Excerpt ▸
>>>>
Paula Strasberg (born Pearl Miller; March 8, 1909 – April 29, 1966) was an American stage actress. She became actor and teacher Lee Strasberg's second wife and mother of actors John and Susan Strasberg, as well as Marilyn Monroe's acting coach and confidante.

Career
Born Pearl Miller to a Jewish family, she made her debut on Broadway in 1927, appearing in The Cradle Song. Two years later, she married her first husband, Harry Stein, whom she divorced in 1935. The union was childless. She appeared in more than 20 stage roles until Me and Molly in 1948. A life member of the Actors Studio, she married Lee Strasberg in 1935, just days after her first marriage ended.

She was later blacklisted for her membership in the American Communist Party, although her husband was not a member and suffered no adverse effects on his career. She went on to become Marilyn Monroe's acting coach and confidante until Monroe's death in 1962, supplanting Natasha Lytess.

Personal life
Her children, Susan Strasberg (1938–1999) and John Strasberg (born 1941), were also actors. Susan described her mother as a "combination delicatessen, pharmacist, Jewish mother".
<<<<
Data supplied ▸
>>>>
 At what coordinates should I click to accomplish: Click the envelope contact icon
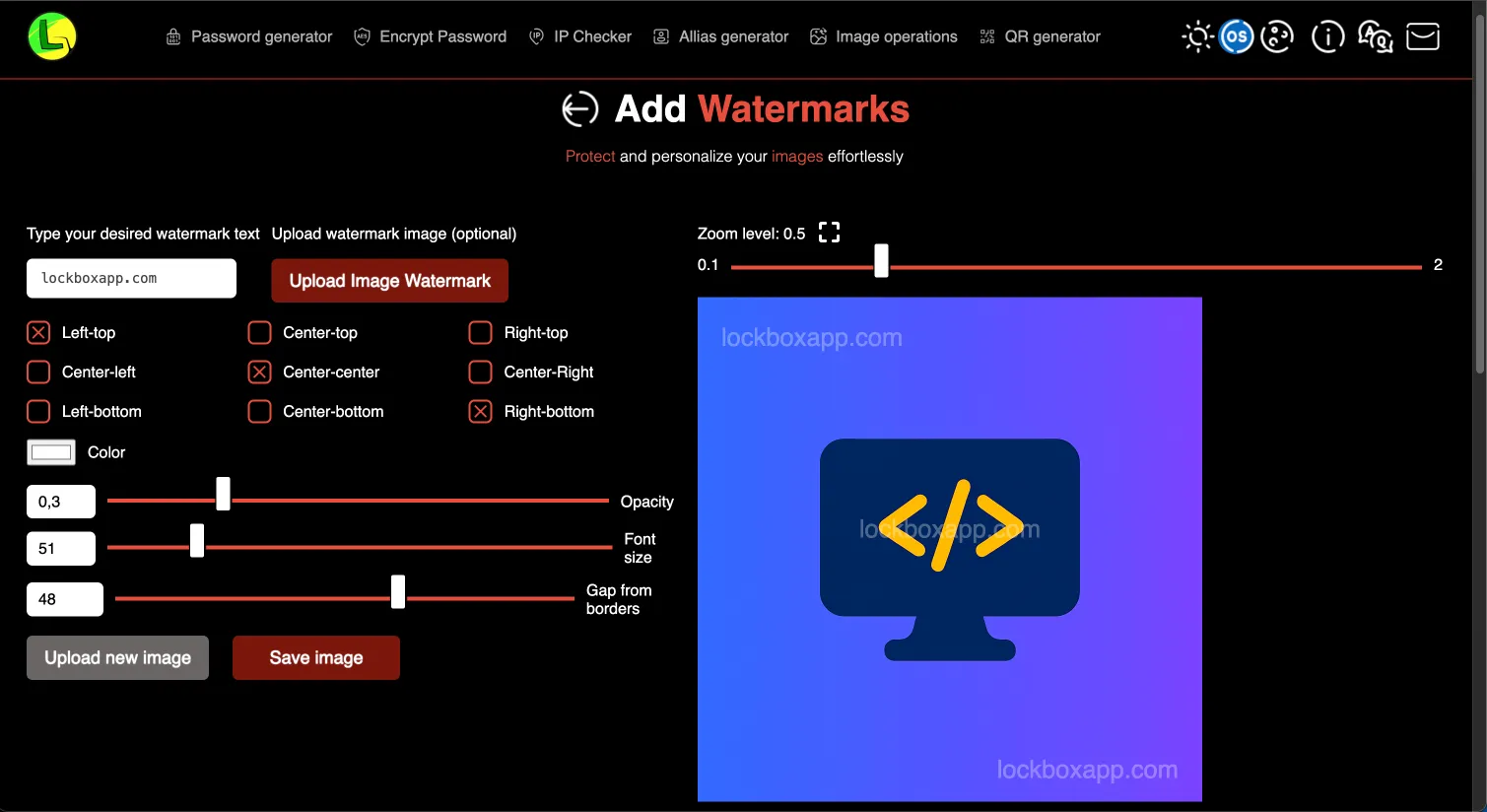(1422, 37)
<<<<
>>>>
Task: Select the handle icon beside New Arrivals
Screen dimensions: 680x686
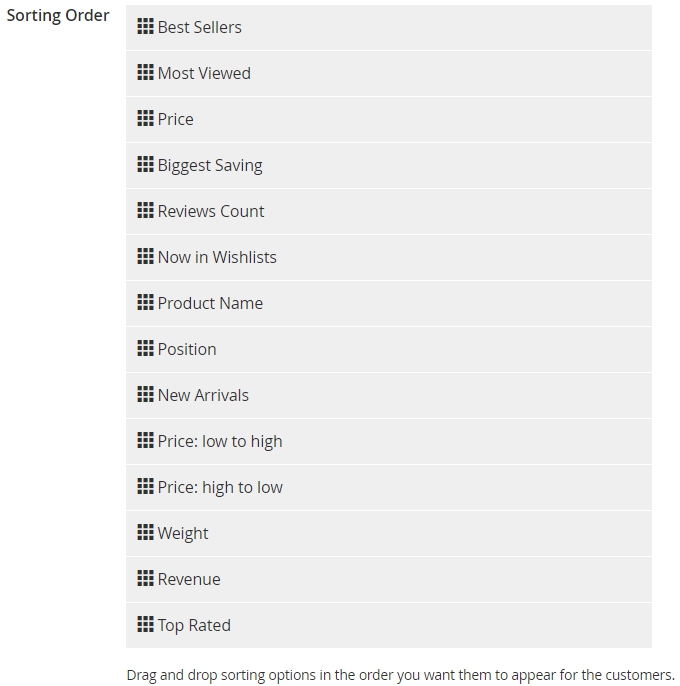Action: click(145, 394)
<<<<
Problem A ▸ Rewrite the Paula Strasberg biography from "Paula Strasberg (born" to "first marriage ended.", substituting "without children" for "childless".
Problem B ▸ According to the Paula Strasberg biography, whom did she supplant as Marilyn Monroe's acting coach?

Task output A ▸
Paula Strasberg (born Pearl Miller; March 8, 1909 – April 29, 1966) was an American stage actress. She became actor and teacher Lee Strasberg's second wife and mother of actors John and Susan Strasberg, as well as Marilyn Monroe's acting coach and confidante.

Career
Born Pearl Miller to a Jewish family, she made her debut on Broadway in 1927, appearing in The Cradle Song. Two years later, she married her first husband, Harry Stein, whom she divorced in 1935. The union was without children. She appeared in more than 20 stage roles until Me and Molly in 1948. A life member of the Actors Studio, she married Lee Strasberg in 1935, just days after her first marriage ended.

Task output B ▸ Natasha Lytess